Investments can come in many forms from stocks and shares to a property purchase or business shares to passion investing, but always remember that investments can go down as well as up; nothing is ever guaranteed.  I’d always recommend speaking to an independent financial advisor first and foremost, subscribing to the best
investment newsletter
you can find, and doing your research online so that you can make the most considered decision before choosing where to invest your money.


Property is one of the most popular forms of investment as bricks and mortar assets can increase in value and earn you a passive income at the same time too which could end up being a way for you to retire earlier while still generating a monthly income which is fantastic especially if there isn’t a buy to let mortgage remaining on the property.  Plus it is there for you to live in if you need to in the future and of course you could always sell it at a later date if you needed the funds to put towards your dream home or for that around the world trip when you retire.  Sometimes it’s even better to look into buying a property in another area for investment to help you on the way to purchasing your dream home as the house prices in some areas are very high.
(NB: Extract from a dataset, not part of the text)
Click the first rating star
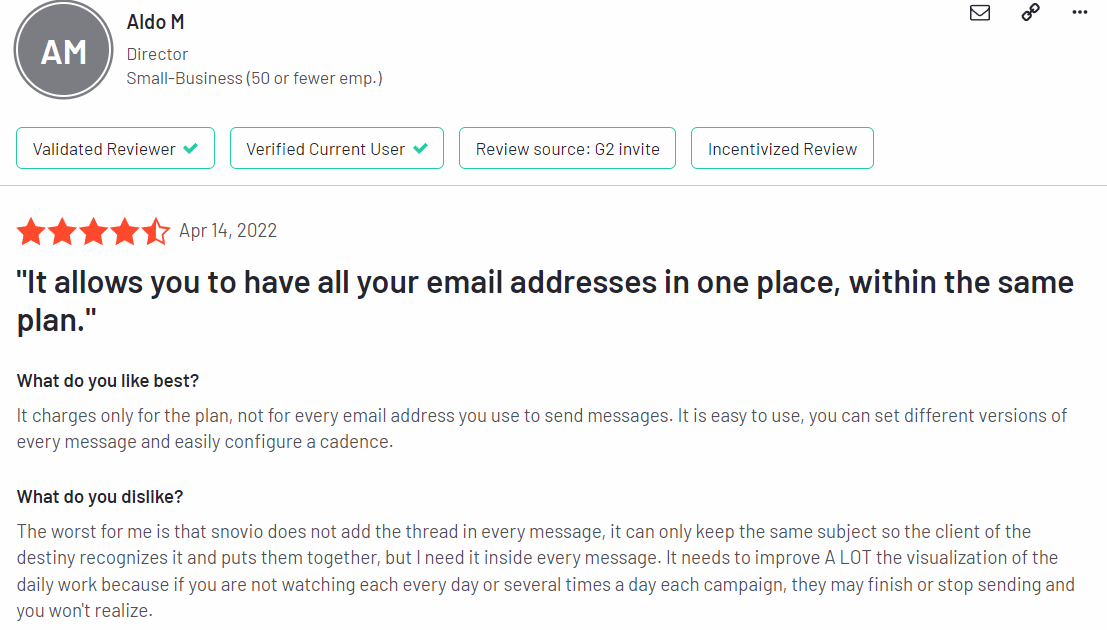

In the UK, the average deposit for first time buyers is a huge £51,821, and although this is greatly skewed by high value areas particularly in the south, this could rise to £65,930 in five years and £81,468 in ten years so it is really worth thinking about what your strategy is if you are looking to ever purchase a property.   In certain areas of the UK, like Liverpool, Manchester and Sunderland near where I live, you can purchase an entire property for less than the amount needed for the average UK deposit and rental demand in those areas is high too so renting it out shouldn’t pose an issue.  There are even property investment specialists like RW Invest who have opportunities to invest in property from just over £50,000 for an entire apartment, with assured rental yields giving you a constant source of income.  You could invest in a property where the monthly rental payments you receive from tenants are higher than the mortgage you are paying, allowing you to build up your savings further and you may even be able to sell the property for more if you want to purchase a home.

Managing your finances, saving money and investing in this day and age is hard, especially as it’s something that the majority of us weren’t taught in school. I’m renting my first apartment at the moment while I’m saving to buy my first home and rather than thinking of it as money down the drain, I look on it positively as when I come to buy a property, I’ll already be used to pulling out so much money a month.  Sure my savings are taking longer to build up but I’m so proud of what I’ve achieved so far.  I’ve worked in banking in the past with people from all walks of life from the really rich to the very poor and each comes with its own set of problems, stress and worries.  One thing that is for certain though is that having money in savings, in whatever form will only help you and be of benefit.

Are you an avid saver or have you wasted money over the years?  Do you like to invest your money in property or do you prefer to see the cash build up in your account?